All moderators are hand picked by me (or rather, they’re kindly asked whether they want to join the Pinside team) – often at the suggestion of other members or existing moderators. I look for people who are on Pinside every day, who show levelheadedness, make mature posts, show common sense, are calm, relaxed, nice and who have a clear understanding of how online communities (should) work. I especially look for individuals who do not make any rash, individual decisions. Behind the scenes, most moderations (except the clear cut cases, like spammers) are discussed between multiple members of the mod team. This helps ensure that we don’t have any moderators pulling individual favours or going on power trips.

All of this doesn’t mean moderators aren’t allowed to post their own opinions and participate on the site like any other Pinsider. But opinions of moderators do not necessarily reflect the opinions of Pinside.

TWIP: Really tempted here to ask “why would anyone want to be a moderator?”, but I’ll refrain!

Robin:  Haha, it’s not THAT bad! The mod team are big pinball fans, and obviously frequent visitors of Pinside. Being a moderator is often regarded a thankless job, but I believe the mods do enjoy being part of the Pinside team. We have a lot of fun on our backchannel chat (where we discuss all kinds of matters related to the site and to moderation). I also like to believe that I see a big sense of camaraderie and a common goal to keep the site running in the right direction.

That and the free beer of course!

TWIP: Free beer?

Robin:  Sssst, don’t tell anyone!

TWIP: What is the biggest challenge you face with running Pinside?

Robin:  There’s lots more to it than most people realise!

But if I have to pick something, it would be the forum. It sometimes keeps me up at night. Seriously, there are times when I wish I hadn’t started a pinball forum or that it didn’t grow to what it is now. The internet can be very harsh and this unfiltered stream of different opinions can sometimes wear you out. Especially in a position as the site owner, where you are often confronted with the worst stuff that is happening on the site: Feuds between members. People getting scammed. Trolls. Good industry people getting raked over the coals. It sometimes feels like a responsibility that I’m not sure I want to have.

And then there’s the whole balance of fun vs noise. Roughly half of our membership sees Pinside as a place to have fun while discussing pinball topics. The other half feels that this banter is noise and wants us to keep things more on topic. Naturally, it is impossible to please everybody although I have been trying things (e.g. the Lounge and the Basement) and am working on other stuff too (top secret) that will hopefully keep a lot of people happy.

TWIP:  There was an announcement a while back of a possible “purge”, where some members may be banned for a period of time. Did that happen, or are there plans for that to happen in the future?

Robin:  We’ve had purges in the past. These were always unannounced. They are periods when we are a bit stricter and quicker to hit the eject and freeze buttons then we normally are. To be honest, I don’t view the “announced” purge as a particular success (but you gotta try out things sometimes), because suddenly people are expecting things.

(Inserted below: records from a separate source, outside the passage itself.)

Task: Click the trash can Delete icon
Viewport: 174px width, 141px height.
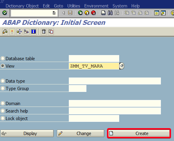Action: pos(44,32)
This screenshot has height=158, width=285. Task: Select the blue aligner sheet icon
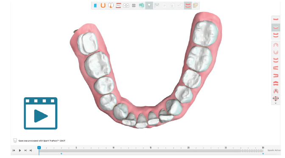pos(95,6)

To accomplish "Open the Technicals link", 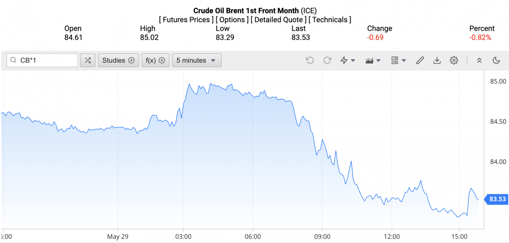I will point(330,20).
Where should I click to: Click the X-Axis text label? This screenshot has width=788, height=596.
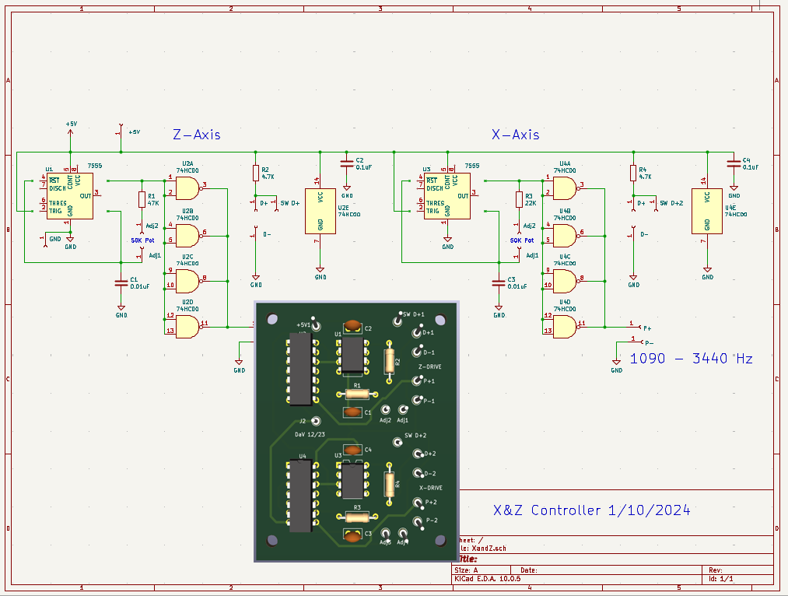515,135
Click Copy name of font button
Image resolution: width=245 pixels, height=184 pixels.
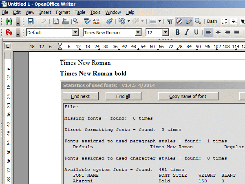tap(188, 96)
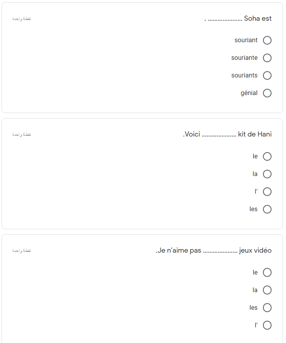Click the 'souriante' label text
This screenshot has width=286, height=343.
pos(244,58)
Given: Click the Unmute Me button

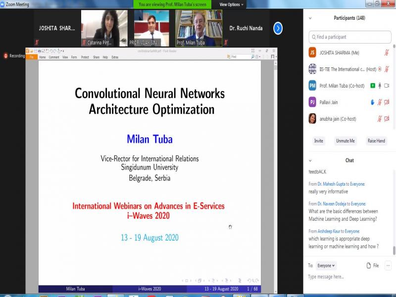Looking at the screenshot, I should [x=345, y=141].
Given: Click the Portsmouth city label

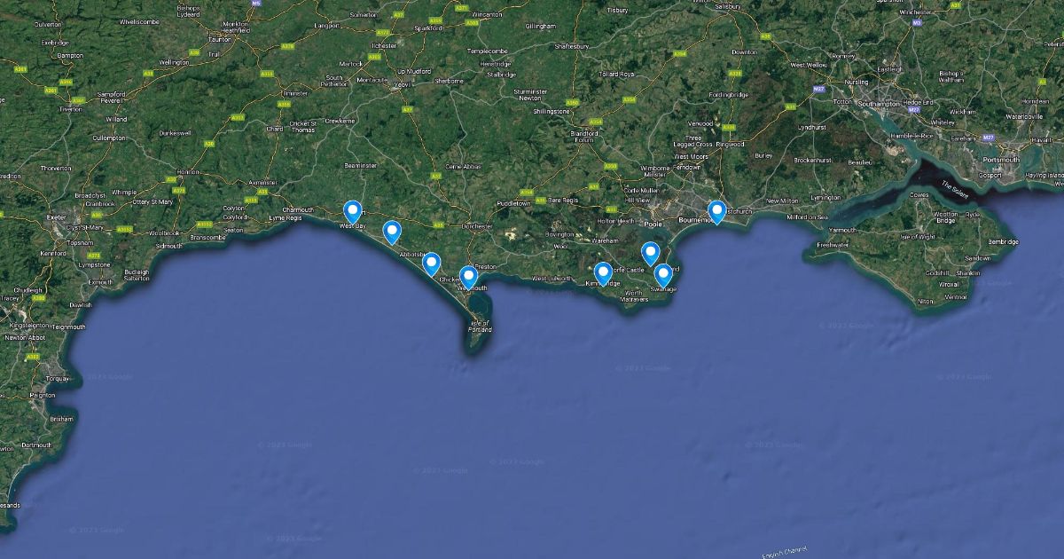Looking at the screenshot, I should pos(1000,160).
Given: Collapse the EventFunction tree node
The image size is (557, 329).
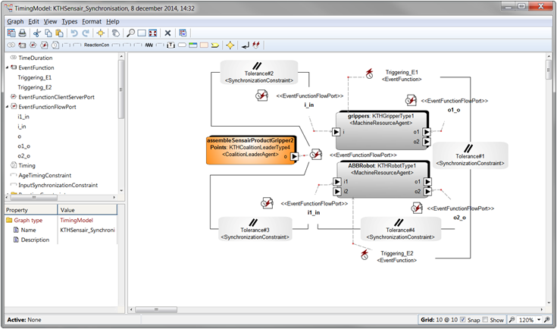Looking at the screenshot, I should click(x=7, y=67).
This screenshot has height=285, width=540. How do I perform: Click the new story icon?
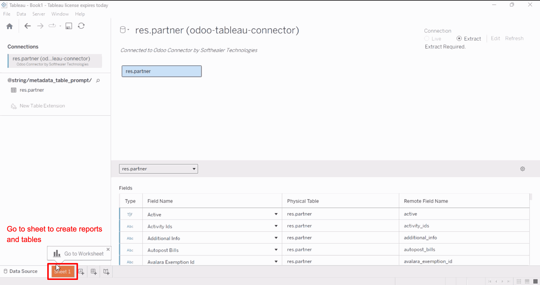(106, 272)
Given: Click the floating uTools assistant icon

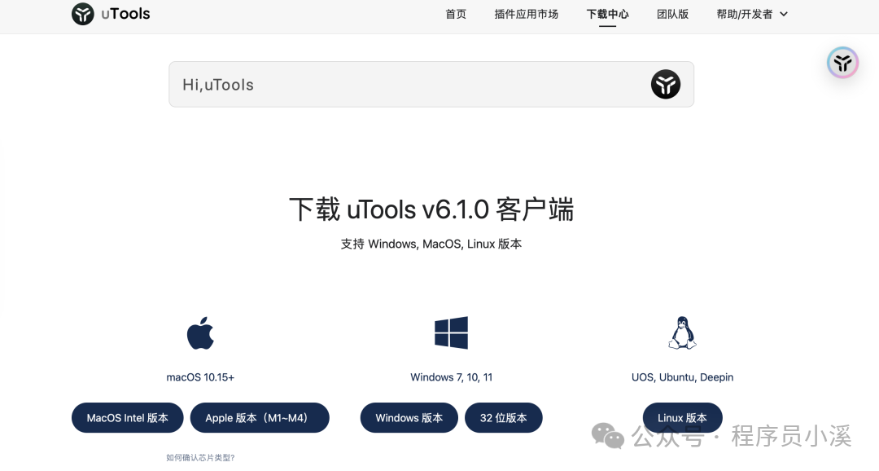Looking at the screenshot, I should tap(842, 63).
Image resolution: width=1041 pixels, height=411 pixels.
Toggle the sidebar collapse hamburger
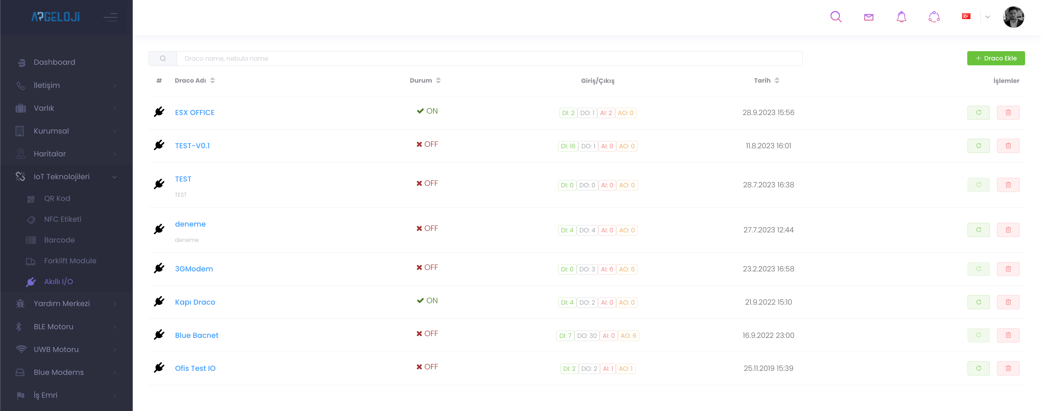[110, 17]
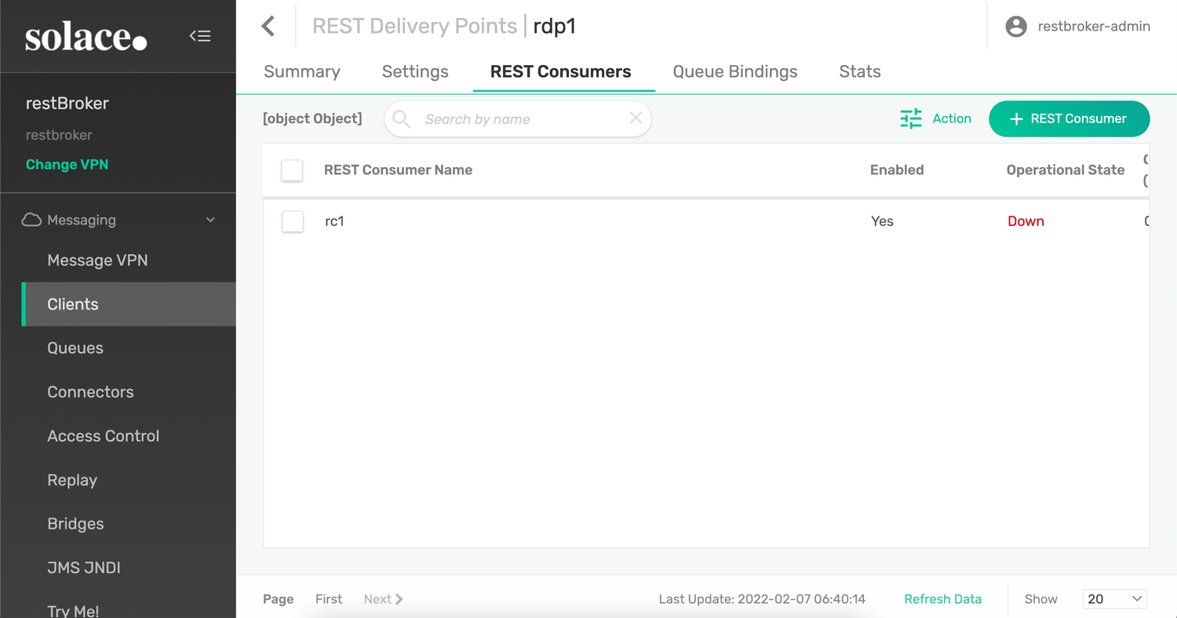Click the Solace logo
The image size is (1177, 618).
(x=86, y=36)
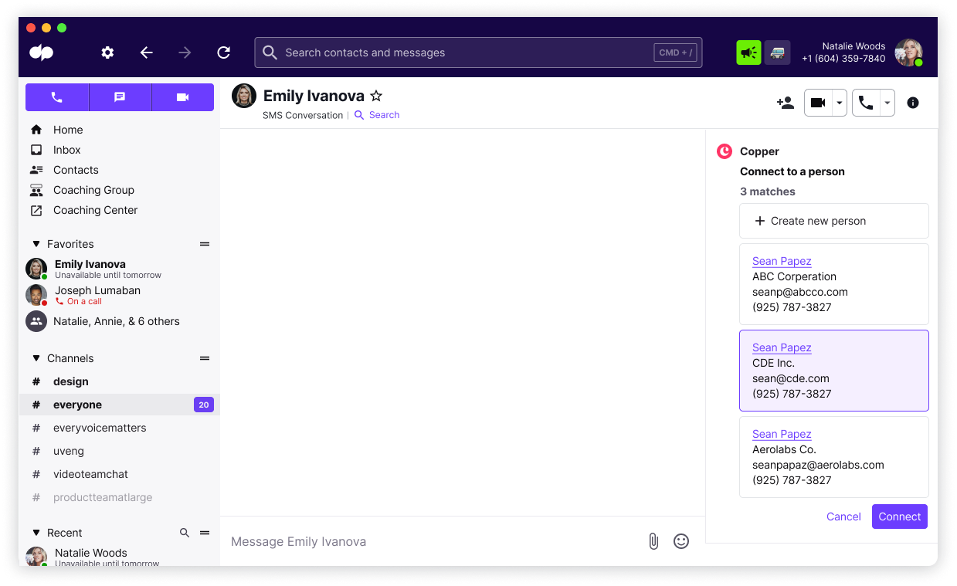
Task: Click the search contacts and messages field
Action: coord(478,53)
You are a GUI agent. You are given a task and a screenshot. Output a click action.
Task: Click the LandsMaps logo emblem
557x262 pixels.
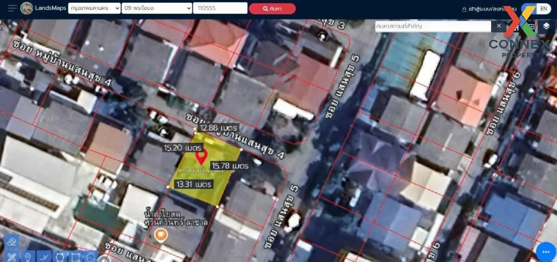[27, 8]
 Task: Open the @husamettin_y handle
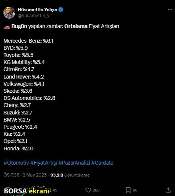[x=34, y=16]
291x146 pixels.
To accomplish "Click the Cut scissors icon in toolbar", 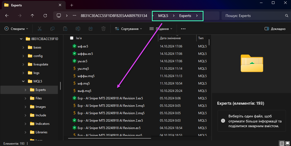I will click(x=40, y=29).
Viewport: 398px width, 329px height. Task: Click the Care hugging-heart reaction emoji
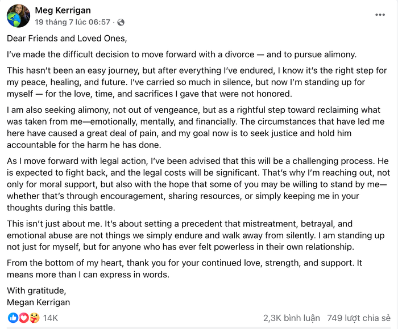(x=35, y=318)

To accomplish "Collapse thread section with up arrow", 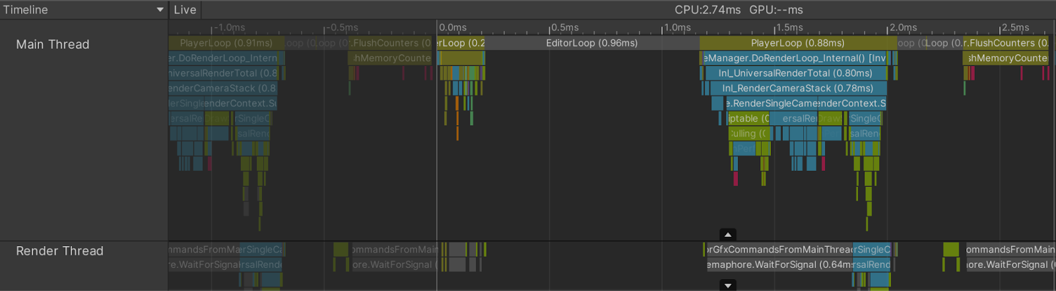I will 727,234.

Frankly, the moderators and I are an incredibly relaxed group of people, so it takes a lot to get banned. I’m not going to make any more announcements about purges. Pinsiders will find out themselves when they get banned (although this never happens without a warning first).


TWIP:  Are there any plans to allow current banned members back onto Pinside?

Robin:  I always like to think people deserve a second chance. Sometimes even a third chance. After that, it gets hard. This has to do with credibility and trust. Some people have simply made themselves impossible. And some probably just shouldn’t be on a forum (getting banned everywhere is kind of a good indication of that). Fortunately, our actual banned members list is pretty short. But, to answer your question, it’s safe to say that anyone who manages to get banned more than 2 times is permanently out.